Le chef de l'Etat Emmanuel Macron
Le chef de l'Etat Emmanuel Macron — Jacques Witt / Sipa/SIPA

POLITIQUE

Emmanuel Macron en déplacement à la prison de Fresnes ce vendredi

Emmanuel Macron « souhaite mieux appréhender toutes les problématiques du milieu carcéral », a souligné l'Elysée...

Le président de la République va se rendre ce vendredi à la prison de Fresnes, dans le Val-de-Marne, dans le cadre d’une prochaine annonce de l’augmentation des moyens de la Justice.

C’est le ministre des Comptes publics Gérald Darmanin qui en a fait l’annonce jeudi, précisant qu’une autre visite était prévue la semaine prochaine à l’école de l’administration pénitentiaire à Agen.

Macron « souhaite mieux appréhender toutes les problématiques du milieu carcéral »

« Le président de la République va sans presse à la prison de Fresnes et ensuite il va à l’école d’administration pénitentiaire d’Agen », a déclaré Gérald Darmanin sur CNews.

« Avec la garde des Sceaux (Nicole Belloubet) ils ont effectivement travaillé, et j’y ai contribué (…) il y a aura une augmentation des moyens de la Justice par une loi de programmation de la Justice », a ajouté Gérald Darmanin, soulignant toutefois qu'« il appartient à la garde des Sceaux de l’annoncer elle-même ».

>> A lire aussi : 1.500 places créées pour isoler les détenus radicalisés

Avec la visite à Fresnes, en compagnie de Nicole Belloubet, Emmanuel Macron « souhaite mieux appréhender toutes les problématiques du milieu carcéral et échanger avec les personnels en charge de mettre en œuvre les peines prononcées par les magistrats », a-t-on indiqué par ailleurs à l’Elysée.

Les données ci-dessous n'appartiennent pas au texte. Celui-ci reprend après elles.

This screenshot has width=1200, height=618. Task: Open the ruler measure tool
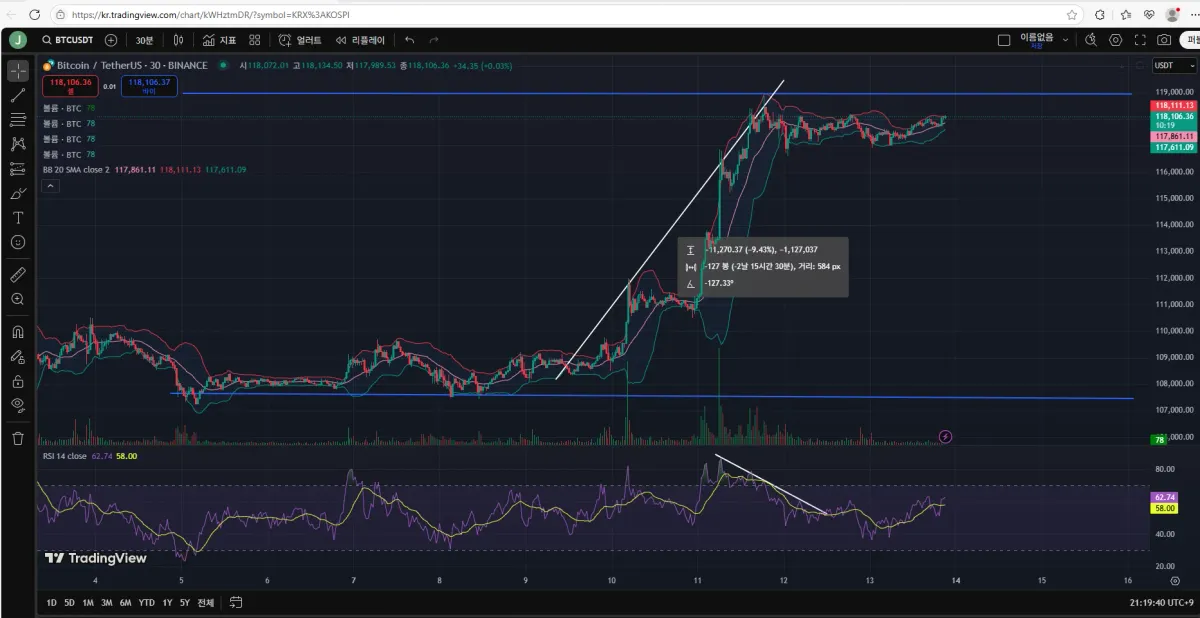(18, 274)
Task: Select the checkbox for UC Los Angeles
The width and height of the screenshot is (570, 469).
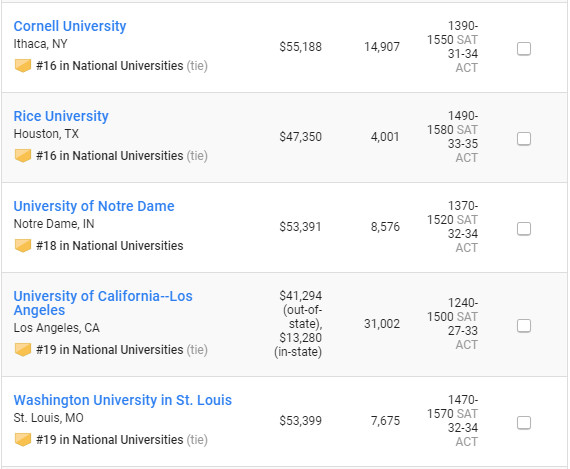Action: pos(524,326)
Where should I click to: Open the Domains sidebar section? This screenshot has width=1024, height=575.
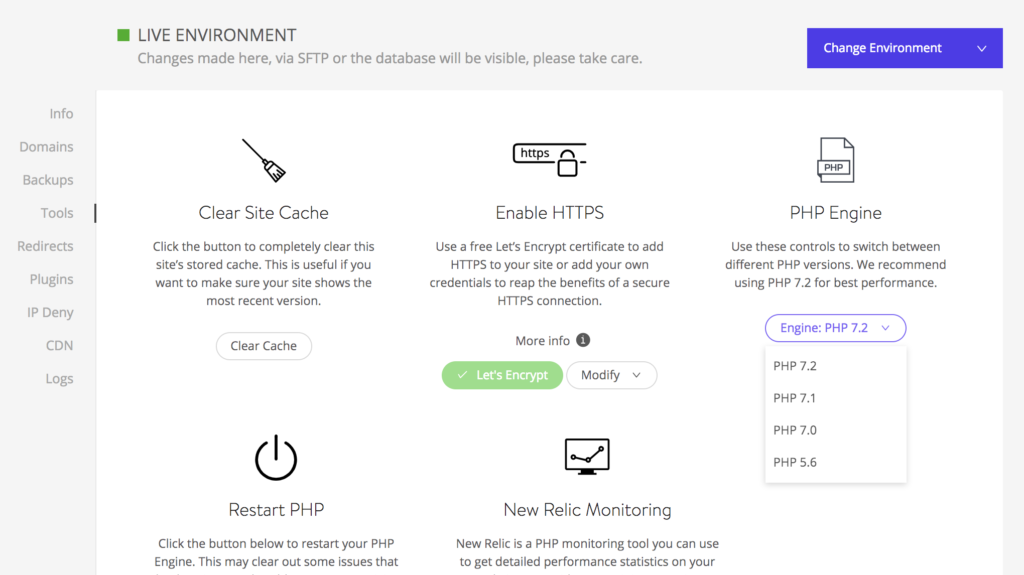click(x=46, y=147)
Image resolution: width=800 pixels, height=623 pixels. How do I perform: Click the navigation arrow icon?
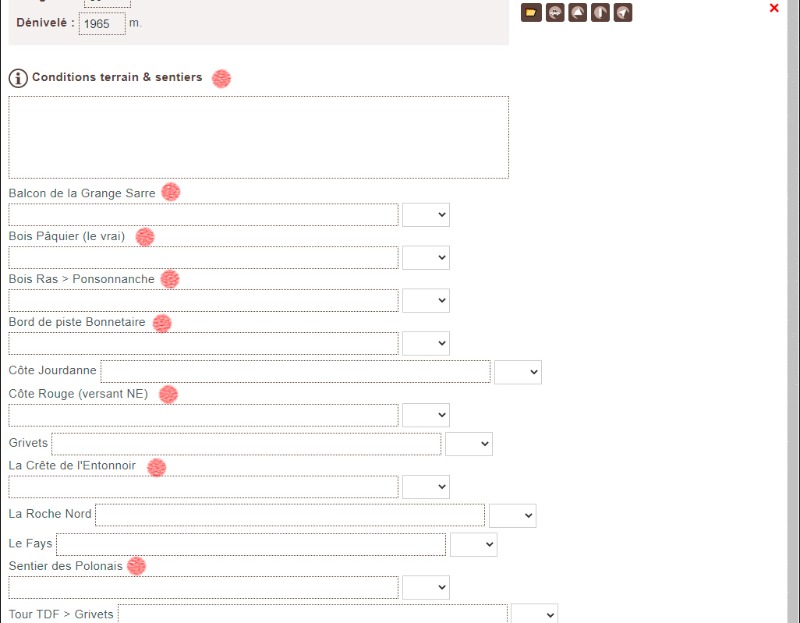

La prison doit être « profondément modernisée »

Le chef de l’Etat avait annoncé en janvier, en plein mouvement social des surveillants, « un plan pénitentiaire global » portant notamment sur l’immobilier des prisons, le renseignement pénitentiaire et les personnels.

>> A lire aussi : Où en est le conflit dans les prisons ?

Lors de l’audience solennelle de la Cour de cassation, il avait souligné que la prison, au-delà des 15.000 places supplémentaires promises, doit être « profondément modernisée » mais ne doit pas être « la réponse quasi-systématique pour les peines à un certain niveau », et il avait plaidé pour la mise en place « massive » d’autres peines comme les travaux d’intérêt général ou le bracelet électronique.

Un projet de loi de programmation pour la Justice 2018-2022 et des projets de loi de simplification civile et pénale sont attendus au printemps.